:: Brief ::
Could you restate all of the records exactly, leaving out the pictures?

Records from a data collection
****************

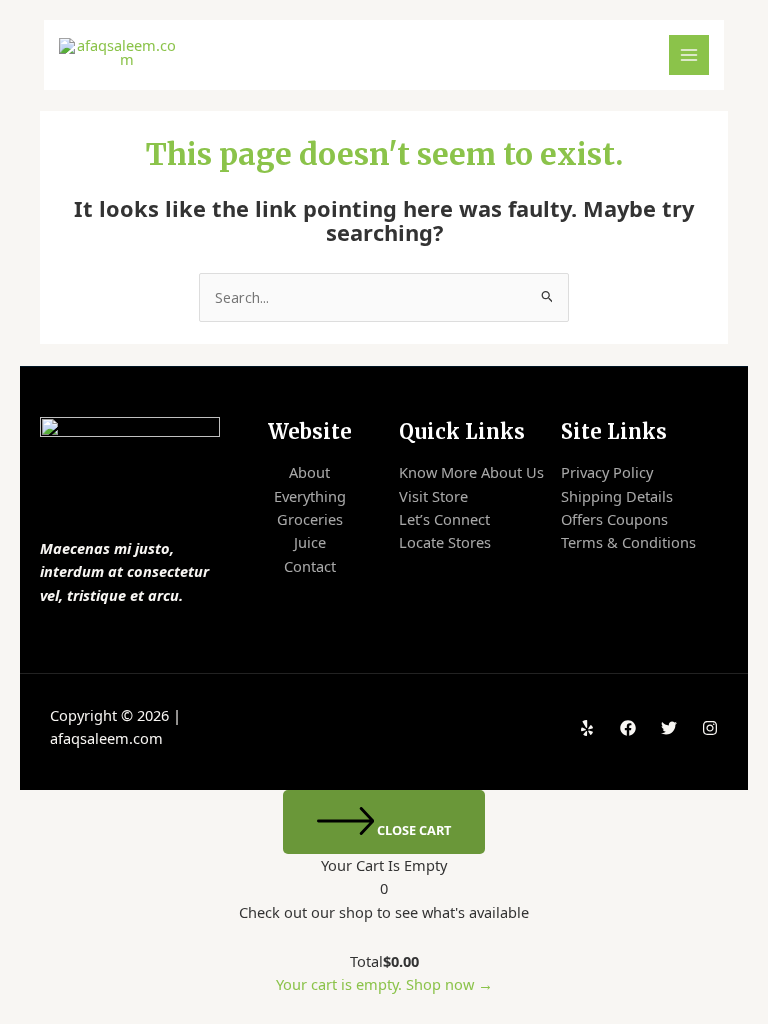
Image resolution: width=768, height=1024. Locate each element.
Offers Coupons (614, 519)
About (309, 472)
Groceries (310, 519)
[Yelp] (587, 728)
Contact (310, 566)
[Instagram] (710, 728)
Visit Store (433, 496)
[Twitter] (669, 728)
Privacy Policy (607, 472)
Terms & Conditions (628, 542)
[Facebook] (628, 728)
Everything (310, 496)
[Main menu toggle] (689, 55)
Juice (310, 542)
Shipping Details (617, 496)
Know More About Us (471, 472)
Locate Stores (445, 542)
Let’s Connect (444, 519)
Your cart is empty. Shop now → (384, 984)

****************

:: Task response ::
Image resolution: width=768, height=1024. Locate each element.
Offers Coupons (614, 519)
About (309, 472)
Groceries (310, 519)
[Yelp] (587, 728)
Contact (310, 566)
[Instagram] (710, 728)
Visit Store (433, 496)
[Twitter] (669, 728)
Privacy Policy (607, 472)
Terms & Conditions (628, 542)
[Facebook] (628, 728)
Everything (310, 496)
[Main menu toggle] (689, 55)
Juice (310, 542)
Shipping Details (617, 496)
Know More About Us (471, 472)
Locate Stores (445, 542)
Let’s Connect (444, 519)
Your cart is empty. Shop now → (384, 984)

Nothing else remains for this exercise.